Billet philosophique

Les causes des souffrances sociales

18 avril 2008, par Roger Orlu

On connaît les dérives du système médiatique à La Réunion sur ce que l’on appelle les “faits-divers”. Ce système cultive une image négative des Réunionnais en donnant une large place aux actes de délinquance et aux crimes, sans s’interroger sur la signification de ces faits de société, ni sur les causes de ces drames et sur les souffrances qui sont à leur source.
Dans le journal “l’Humanité” du 1er avril dernier, le philosophe Jacques Milhau publie un article qui fait réfléchir sur ce phénomène à travers la présentation du dernier livre d’Emmanuel Renault, “Les pathologies sociales à l’heure du néolibéralisme”, où « l’analyse de la souffrance sociale offre un point de vue critique contre la domination ». (1)
Nous reproduisons ci-après des extraits de cet article, qui nous montre à quel point il est important d’intégrer le projet de société équitable, solidaire et responsable dans celui du développement durable.

« Depuis les années 1980-1990, les souffrances sociales, physiques et psychiques sont au centre des préoccupations, malgré les dénégations néolibérales qui en minimisent délibérément la dimension et la causalité.
Il ne suffit pas pourtant de constater et de dénoncer ces effets si malfaisants du capitalisme contemporain dont le régime d’accumulation est fixé sur le taux de profit. Il importe davantage d’élaborer « une théorie générale des causes et effets sociaux des atteintes subjectives ». (...)

L’étude de ce type de souffrance - insupportable, fragilisante et durable - relève d’une transdisciplinarité non spontanée, que l’étouffoir sociopolitique du siècle précédent n’a point favorisée.
(...) L’essentiel est « l’imbrication complexe du social et du psychique », leurs rapports internes d’action réciproque. Ce fait justifie un traitement psychoclinique ou sociopsychiatrique de l’insatisfaction des besoins fondamentaux du Moi socialisé, lorsque celui-ci est désaffilié, déprécié, stigmatisé, déclassé, infériorisé ou relégué, privé donc de toute capacité normative propre à la vie, de toute créativité en réponse aux événements.

Deux données majeures sont dès lors à considérer : tout d’abord, la distinction entre la souffrance normale et la souffrance anormale. Car s’il n’est point de socialisation en forme de domination/subordination sans souffrance attenante, on tiendra pour courante et réussie celle qui n’aliène pas irrémédiablement l’individu. En revanche, des conditions sociales aliénantes et pourtant évitables, génératrices de vulnérabilité sociale massive, peuvent entraîner une vulnérabilité psychique qui atteint gravement sinon intégralement la personnalité des malchanceux.

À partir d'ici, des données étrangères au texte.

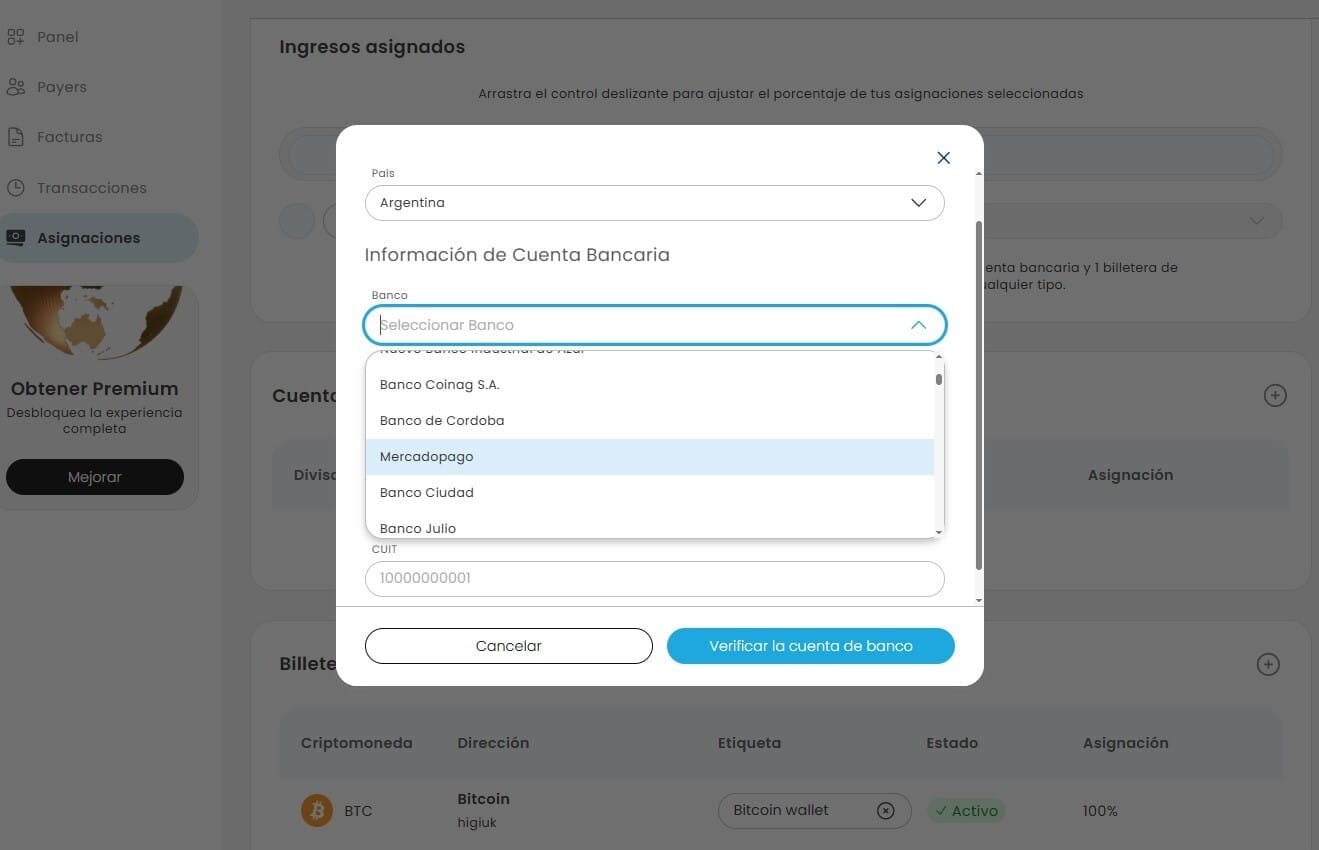
Task: Choose Mercadopago from the bank list
Action: (650, 457)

Deux références pointent cette souffrance anormale si répandue de nos jours et qui peut devenir catastrophique : la souffrance au travail frappe le salariat, sous les effets conjugués de l’intensification du travail, du démantèlement des droits sociaux, du stress et de la précarité, du harcèlement et du « syndrome du survivant » devant assumer le licenciement des autres et consentir à la servitude volontaire.
Quant à la grande précarité des exclus, condamnés à la rue, humiliante, désocialisante et invalidante, elle désagrège la subjectivité dans les sordides conditions de l’« asphaltisation ». L’individu s’empêche de vivre pour survivre. Tel est le « syndrome de précarité », perte des étayages corporels et sociaux d’une vie en détresse, parfois si anesthésiée qu’elle ne ressent même plus la souffrance subie.
L’autre point fort est que toute souffrance sociale n’est pas simple passivité. Sa trajectoire est indissociable d’effets pratiques et cognitifs : soit l’adaptation défensive, soit le rejet révolté de la pression sociale et la quête de connaissances qui puissent contribuer à la reconquête « d’identifications et d’évaluations fortes ».

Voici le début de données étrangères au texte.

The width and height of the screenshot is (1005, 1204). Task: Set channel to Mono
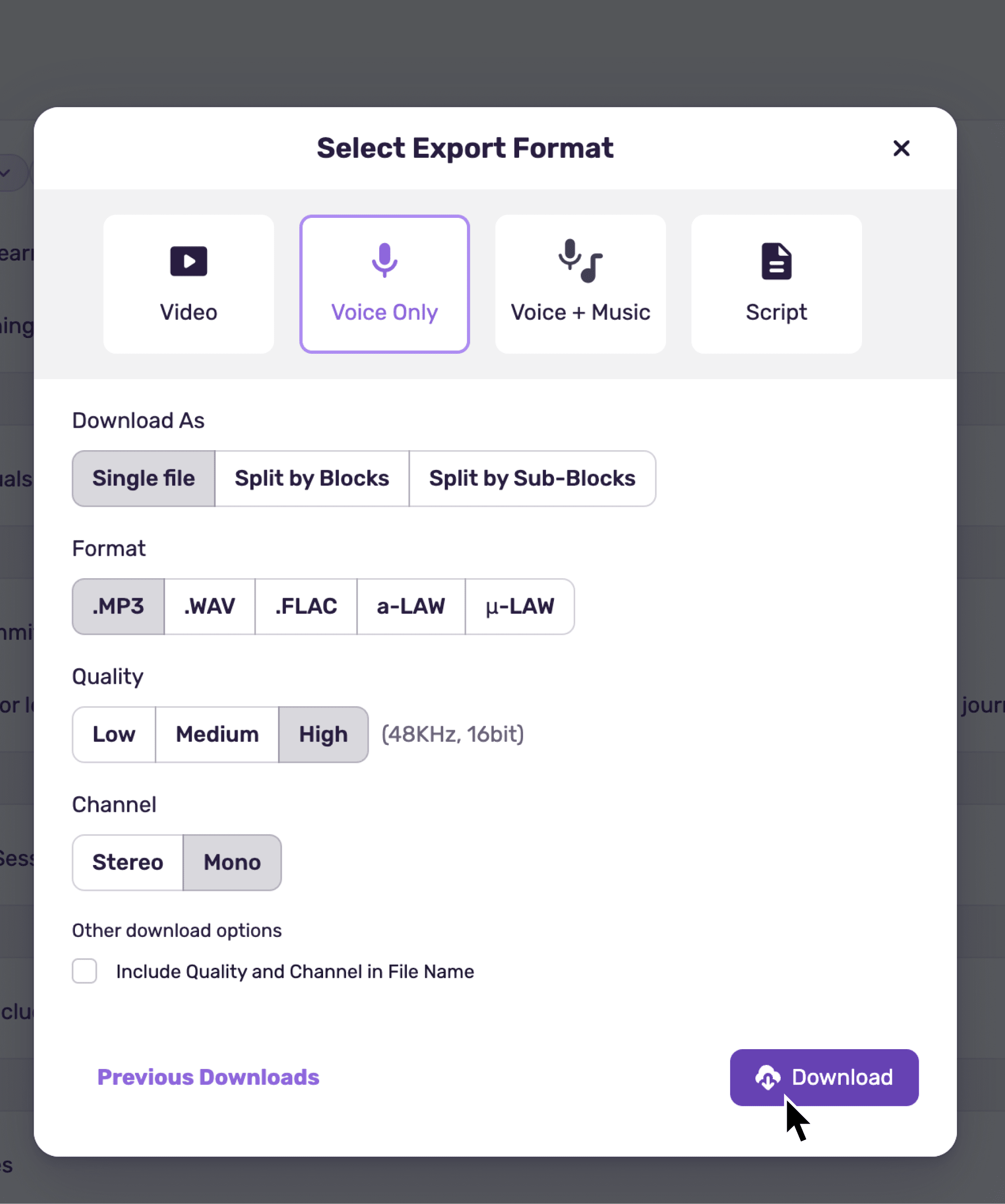pos(232,862)

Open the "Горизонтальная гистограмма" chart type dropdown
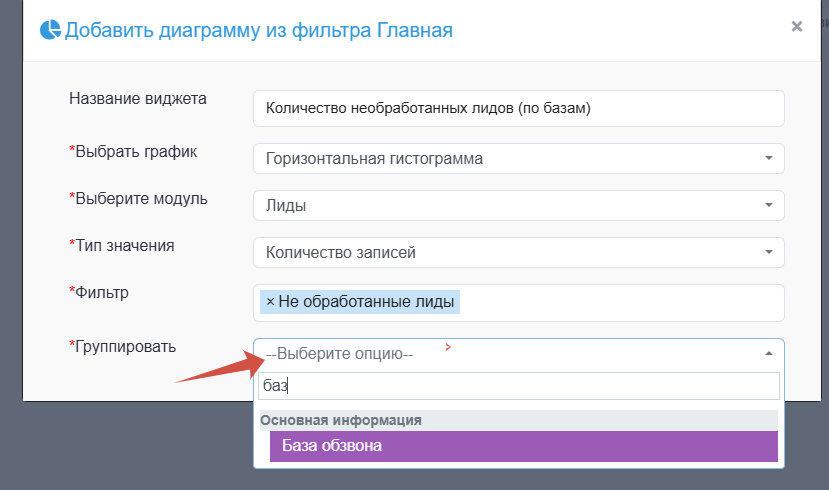tap(518, 158)
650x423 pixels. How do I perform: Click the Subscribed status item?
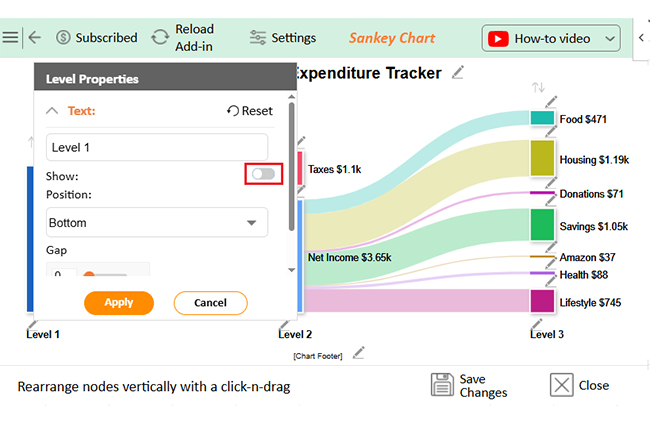click(x=97, y=38)
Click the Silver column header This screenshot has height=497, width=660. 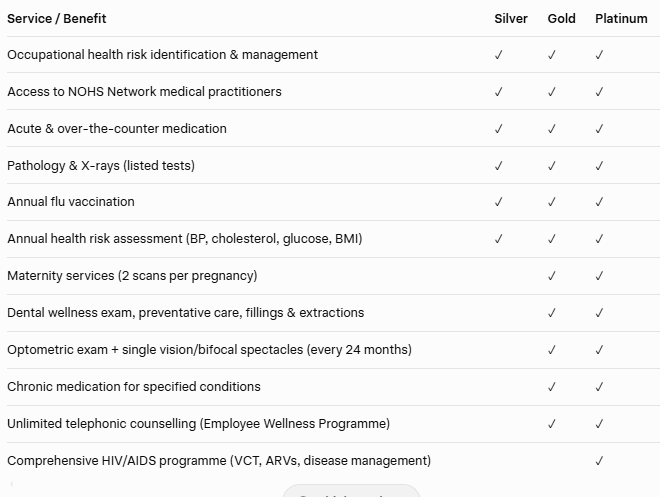tap(511, 19)
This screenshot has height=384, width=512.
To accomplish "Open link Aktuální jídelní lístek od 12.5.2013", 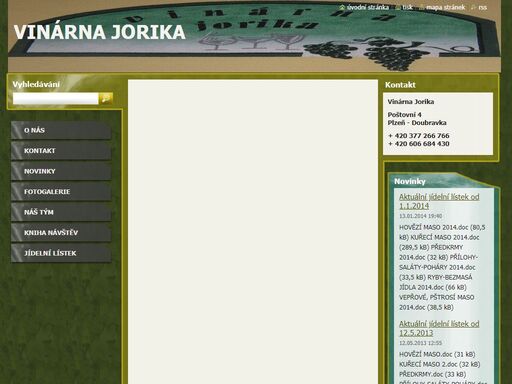I will click(x=439, y=328).
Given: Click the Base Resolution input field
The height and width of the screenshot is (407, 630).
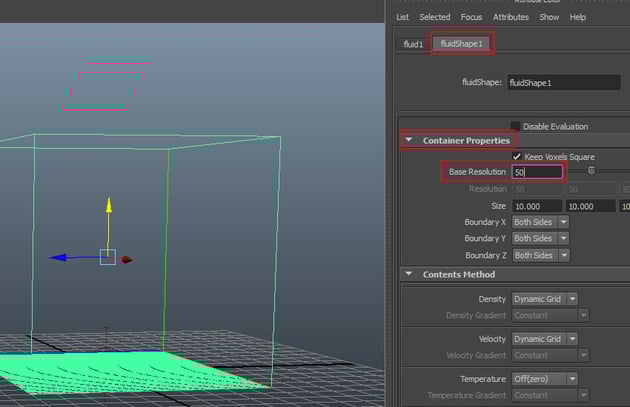Looking at the screenshot, I should tap(537, 172).
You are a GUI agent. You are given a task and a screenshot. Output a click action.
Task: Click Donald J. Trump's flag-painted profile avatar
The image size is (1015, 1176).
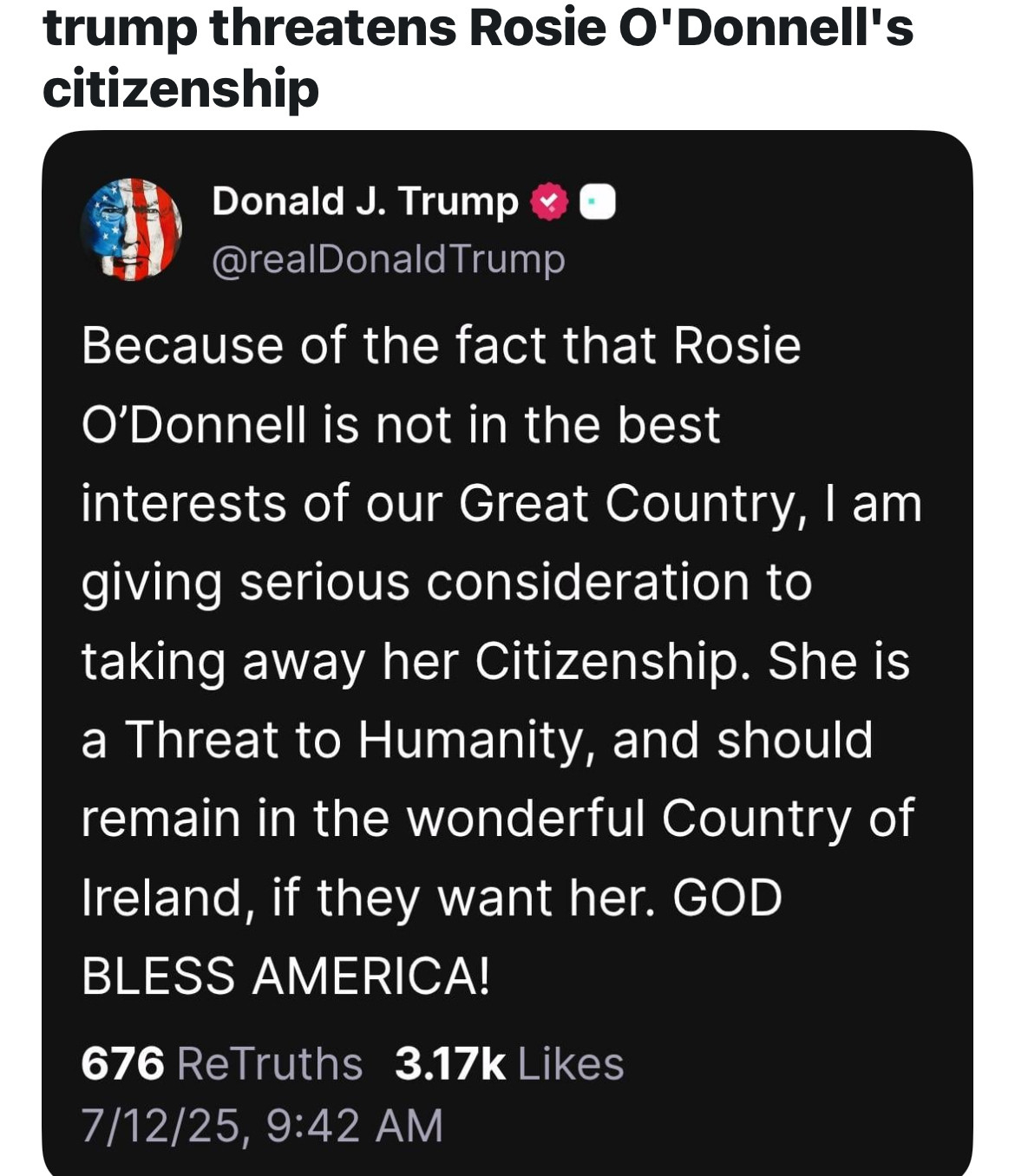tap(131, 229)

Aussi la critique de la souffrance sociale a-t-elle pour tâche de rendre visible l’invisible ou le refoulé. (...) Elle doit rendre la parole à ses victimes, leur restituer la capacité d’action et d’engagement, réveiller l’esprit revendicatif.
La vie sociale et politique n’est pas abstraite. Elle s’incarne en des êtres de chair et de sang. Leurs souffrances critiques, instruites d’elles-mêmes, peuvent être autant de leviers pour leur participation à la transformation des circonstances.
Sans prétendre être un modèle de critique générale de la vie sociale, cette analyse des souffrances sociales mérite d’y être intégrée et mobilisée pour une relance du débat démocratique et l’émergence de l’action citoyenne. »

Roger Orlu

(1) “Souffrances sociales, philosophie, psychologie et politique”, d’Emmanuel Renault. Éditions Armilliaire/La Découverte, 2008, 408 pages, 26,50 euros.